Меня словно метлой вымело в прихожую. Действительно, моя бархатная куртка спокойно висела на вешалке, словно это было для нее самое привычное место. Когда же я успел ее туда повесить? И зачем? Видимо, собираясь ночью на охоту за соглядатаем и наспех переодеваясь, я сделал это машинально, не думая.

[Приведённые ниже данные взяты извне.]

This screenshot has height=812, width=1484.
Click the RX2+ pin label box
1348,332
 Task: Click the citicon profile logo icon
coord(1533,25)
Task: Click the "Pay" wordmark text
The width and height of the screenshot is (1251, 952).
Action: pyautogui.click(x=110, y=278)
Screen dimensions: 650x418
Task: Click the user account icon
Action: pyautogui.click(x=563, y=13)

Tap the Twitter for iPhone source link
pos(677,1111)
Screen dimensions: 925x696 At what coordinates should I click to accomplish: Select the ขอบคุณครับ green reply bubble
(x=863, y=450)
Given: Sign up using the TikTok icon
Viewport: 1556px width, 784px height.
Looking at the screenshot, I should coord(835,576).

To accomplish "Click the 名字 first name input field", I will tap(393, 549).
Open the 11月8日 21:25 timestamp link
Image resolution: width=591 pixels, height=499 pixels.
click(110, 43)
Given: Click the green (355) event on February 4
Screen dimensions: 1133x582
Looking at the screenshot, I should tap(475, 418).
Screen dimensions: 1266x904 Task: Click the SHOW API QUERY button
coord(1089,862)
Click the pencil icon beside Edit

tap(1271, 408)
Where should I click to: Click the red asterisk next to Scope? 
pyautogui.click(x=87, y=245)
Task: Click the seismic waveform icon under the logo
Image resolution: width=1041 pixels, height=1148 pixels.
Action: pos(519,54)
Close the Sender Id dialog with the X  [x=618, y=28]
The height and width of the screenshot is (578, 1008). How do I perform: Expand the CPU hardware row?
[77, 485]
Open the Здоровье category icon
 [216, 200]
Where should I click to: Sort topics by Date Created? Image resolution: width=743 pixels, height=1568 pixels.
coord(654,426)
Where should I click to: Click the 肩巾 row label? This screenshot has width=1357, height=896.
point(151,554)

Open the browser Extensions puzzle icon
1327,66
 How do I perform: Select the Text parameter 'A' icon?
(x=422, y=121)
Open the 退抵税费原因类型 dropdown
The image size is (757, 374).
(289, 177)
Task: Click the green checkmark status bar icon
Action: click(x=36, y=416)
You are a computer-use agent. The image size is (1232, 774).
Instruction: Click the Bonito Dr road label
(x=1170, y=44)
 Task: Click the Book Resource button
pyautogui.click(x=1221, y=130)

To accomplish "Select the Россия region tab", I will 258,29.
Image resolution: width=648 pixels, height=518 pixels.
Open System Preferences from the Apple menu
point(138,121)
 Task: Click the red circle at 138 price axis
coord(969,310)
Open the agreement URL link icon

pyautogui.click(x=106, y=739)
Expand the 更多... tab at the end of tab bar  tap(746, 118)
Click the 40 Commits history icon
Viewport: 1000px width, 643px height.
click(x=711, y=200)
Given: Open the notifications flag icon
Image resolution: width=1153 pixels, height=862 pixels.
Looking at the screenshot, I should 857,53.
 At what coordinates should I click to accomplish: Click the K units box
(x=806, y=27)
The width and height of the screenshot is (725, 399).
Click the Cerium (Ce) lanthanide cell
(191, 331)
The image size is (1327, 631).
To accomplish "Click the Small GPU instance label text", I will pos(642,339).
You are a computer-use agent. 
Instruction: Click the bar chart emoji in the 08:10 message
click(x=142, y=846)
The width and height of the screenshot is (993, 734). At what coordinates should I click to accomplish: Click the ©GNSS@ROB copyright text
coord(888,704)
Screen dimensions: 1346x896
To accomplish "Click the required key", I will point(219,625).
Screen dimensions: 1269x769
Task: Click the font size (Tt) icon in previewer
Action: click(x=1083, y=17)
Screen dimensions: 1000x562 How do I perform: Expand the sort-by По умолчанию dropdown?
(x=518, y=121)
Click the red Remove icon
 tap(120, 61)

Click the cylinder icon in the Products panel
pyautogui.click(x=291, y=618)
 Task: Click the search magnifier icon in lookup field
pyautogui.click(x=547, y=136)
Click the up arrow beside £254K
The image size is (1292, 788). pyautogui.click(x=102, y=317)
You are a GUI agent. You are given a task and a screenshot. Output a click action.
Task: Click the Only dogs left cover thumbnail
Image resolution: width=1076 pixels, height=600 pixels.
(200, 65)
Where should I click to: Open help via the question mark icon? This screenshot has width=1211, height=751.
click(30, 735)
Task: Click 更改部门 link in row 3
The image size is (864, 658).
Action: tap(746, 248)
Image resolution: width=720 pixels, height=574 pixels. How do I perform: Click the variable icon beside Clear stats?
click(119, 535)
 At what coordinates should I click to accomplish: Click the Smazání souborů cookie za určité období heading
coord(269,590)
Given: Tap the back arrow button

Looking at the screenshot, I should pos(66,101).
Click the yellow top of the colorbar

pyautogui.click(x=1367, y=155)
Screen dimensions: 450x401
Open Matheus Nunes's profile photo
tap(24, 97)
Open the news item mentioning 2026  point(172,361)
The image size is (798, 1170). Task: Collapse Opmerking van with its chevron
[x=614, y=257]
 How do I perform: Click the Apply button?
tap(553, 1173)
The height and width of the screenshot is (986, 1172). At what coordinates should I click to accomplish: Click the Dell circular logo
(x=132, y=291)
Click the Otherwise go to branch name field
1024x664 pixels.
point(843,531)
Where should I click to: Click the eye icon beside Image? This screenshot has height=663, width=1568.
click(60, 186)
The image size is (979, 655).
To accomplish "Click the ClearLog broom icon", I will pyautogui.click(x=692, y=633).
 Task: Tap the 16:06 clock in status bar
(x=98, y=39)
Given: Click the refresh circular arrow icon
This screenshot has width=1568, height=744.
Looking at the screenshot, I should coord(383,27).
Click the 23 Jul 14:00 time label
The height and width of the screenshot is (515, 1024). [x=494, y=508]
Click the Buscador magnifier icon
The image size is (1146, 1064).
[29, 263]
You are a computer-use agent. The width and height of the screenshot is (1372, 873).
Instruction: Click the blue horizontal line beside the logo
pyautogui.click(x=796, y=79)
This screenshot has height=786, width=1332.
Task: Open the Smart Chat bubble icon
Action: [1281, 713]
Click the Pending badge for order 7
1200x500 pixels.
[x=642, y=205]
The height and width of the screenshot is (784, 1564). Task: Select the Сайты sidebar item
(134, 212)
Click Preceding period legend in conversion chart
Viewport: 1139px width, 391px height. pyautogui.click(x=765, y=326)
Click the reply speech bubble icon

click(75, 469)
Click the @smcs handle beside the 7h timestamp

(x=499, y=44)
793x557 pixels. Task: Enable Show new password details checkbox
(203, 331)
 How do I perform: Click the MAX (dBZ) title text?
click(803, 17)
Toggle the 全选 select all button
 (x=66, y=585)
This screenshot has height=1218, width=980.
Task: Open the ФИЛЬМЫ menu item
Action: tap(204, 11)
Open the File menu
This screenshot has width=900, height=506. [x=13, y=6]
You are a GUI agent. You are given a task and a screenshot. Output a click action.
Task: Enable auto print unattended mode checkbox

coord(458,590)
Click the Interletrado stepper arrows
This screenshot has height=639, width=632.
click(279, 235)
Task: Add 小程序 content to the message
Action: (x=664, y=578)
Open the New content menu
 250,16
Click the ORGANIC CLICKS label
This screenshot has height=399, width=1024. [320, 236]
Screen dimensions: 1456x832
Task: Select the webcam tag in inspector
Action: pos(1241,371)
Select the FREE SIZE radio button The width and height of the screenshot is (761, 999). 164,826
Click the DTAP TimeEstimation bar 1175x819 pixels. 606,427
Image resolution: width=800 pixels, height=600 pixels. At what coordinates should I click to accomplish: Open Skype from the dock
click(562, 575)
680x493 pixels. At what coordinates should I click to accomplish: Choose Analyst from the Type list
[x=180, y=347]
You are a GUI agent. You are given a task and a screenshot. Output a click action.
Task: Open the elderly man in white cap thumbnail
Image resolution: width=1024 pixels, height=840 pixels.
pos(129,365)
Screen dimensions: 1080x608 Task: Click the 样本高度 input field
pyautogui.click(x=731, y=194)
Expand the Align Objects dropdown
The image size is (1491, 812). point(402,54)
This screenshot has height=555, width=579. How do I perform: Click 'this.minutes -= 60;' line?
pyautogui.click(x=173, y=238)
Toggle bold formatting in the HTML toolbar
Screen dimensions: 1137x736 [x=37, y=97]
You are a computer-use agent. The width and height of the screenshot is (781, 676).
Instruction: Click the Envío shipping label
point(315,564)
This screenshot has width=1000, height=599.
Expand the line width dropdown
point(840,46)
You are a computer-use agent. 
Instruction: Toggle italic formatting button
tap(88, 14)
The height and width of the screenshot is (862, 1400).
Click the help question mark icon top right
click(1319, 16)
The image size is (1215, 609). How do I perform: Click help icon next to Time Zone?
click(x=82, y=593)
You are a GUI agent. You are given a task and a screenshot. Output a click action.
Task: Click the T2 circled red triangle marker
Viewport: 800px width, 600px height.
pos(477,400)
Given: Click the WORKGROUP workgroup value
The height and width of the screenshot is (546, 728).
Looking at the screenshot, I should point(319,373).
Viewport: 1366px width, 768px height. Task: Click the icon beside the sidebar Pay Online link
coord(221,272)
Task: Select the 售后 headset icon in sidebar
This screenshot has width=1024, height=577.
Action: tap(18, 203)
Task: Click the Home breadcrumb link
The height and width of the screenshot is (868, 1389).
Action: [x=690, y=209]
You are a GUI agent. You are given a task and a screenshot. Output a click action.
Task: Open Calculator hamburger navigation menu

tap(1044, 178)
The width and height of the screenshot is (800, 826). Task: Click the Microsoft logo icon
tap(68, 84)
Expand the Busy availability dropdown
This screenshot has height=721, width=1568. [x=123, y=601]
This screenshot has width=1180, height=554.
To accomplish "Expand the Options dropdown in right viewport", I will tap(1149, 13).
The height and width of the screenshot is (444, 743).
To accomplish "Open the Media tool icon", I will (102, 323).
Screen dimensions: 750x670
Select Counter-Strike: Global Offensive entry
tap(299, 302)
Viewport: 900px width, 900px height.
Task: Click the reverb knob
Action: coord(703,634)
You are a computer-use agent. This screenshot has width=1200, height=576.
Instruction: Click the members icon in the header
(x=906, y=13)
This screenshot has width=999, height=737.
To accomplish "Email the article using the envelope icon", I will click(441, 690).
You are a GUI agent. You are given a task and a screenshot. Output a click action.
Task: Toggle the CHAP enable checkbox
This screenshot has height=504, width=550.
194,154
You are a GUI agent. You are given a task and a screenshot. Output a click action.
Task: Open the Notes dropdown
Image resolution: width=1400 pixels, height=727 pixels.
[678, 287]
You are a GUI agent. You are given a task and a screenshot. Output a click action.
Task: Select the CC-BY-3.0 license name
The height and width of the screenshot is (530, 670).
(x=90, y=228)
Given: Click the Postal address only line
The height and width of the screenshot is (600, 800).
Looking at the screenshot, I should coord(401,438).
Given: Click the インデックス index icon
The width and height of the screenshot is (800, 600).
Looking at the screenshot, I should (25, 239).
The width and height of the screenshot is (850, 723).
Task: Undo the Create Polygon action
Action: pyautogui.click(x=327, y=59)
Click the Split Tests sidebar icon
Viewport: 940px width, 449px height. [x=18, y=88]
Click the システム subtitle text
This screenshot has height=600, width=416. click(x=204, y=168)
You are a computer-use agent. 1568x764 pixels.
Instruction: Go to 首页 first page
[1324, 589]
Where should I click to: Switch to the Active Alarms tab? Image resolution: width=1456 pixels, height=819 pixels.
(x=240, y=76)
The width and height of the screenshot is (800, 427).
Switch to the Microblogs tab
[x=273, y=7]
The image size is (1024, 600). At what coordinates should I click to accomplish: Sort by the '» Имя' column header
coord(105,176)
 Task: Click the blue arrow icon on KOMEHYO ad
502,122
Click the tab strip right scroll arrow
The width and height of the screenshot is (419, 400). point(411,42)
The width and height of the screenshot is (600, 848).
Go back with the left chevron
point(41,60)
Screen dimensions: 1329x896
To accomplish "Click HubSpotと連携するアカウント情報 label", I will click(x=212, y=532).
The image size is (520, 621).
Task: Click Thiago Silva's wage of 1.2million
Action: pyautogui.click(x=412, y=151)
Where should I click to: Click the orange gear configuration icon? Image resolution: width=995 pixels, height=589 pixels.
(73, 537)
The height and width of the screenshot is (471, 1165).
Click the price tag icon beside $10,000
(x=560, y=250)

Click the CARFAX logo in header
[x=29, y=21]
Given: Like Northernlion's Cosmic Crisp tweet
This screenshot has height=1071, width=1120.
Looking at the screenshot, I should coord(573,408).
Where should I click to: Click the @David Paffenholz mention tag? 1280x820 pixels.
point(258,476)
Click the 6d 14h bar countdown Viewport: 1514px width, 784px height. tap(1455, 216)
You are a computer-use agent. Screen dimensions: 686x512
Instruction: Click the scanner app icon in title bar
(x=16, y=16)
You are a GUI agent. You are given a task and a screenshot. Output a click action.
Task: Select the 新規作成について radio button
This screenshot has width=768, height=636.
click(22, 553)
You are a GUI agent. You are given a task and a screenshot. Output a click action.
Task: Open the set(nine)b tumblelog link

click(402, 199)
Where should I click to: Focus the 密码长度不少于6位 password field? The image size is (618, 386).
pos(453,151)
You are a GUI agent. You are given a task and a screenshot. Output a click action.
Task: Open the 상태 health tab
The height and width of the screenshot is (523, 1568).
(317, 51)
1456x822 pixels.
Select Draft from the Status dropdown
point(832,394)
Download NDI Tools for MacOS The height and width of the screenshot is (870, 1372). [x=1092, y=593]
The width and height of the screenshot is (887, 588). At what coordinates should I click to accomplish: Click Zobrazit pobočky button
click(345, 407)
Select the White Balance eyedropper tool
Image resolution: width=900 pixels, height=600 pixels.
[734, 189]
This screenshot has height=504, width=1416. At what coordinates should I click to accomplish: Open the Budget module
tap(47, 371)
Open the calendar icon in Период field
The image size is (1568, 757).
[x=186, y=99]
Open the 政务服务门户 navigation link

Листок с опечатками, аккуратно сложенный, и впрямь оказался в кармане куртке. Владимир выхватил его у меня из пальцев и вбежал в кухню со словами:
— Аннушка, ты как всегда оказалась права. Вот уж сыщик так сыщик! Куда до тебя судебному следователю Марченко!
Я вошел следом. В кухне слегка припахивало паленым, но главным запахом был аромат свежего белья и пропаренной одежды. На плите калились утюги. Рауза ловко гладила разложенную на столе владимирову тужурку, при этом она время от времени набирала в рот воды из жестяной кружки и аккуратно брызгала на ткань. Анна Ильинична сидела неподалеку на стуле, наблюдая за хозяйственным процессом. Рядом с ней высилась стопка выглаженных носильных вещей.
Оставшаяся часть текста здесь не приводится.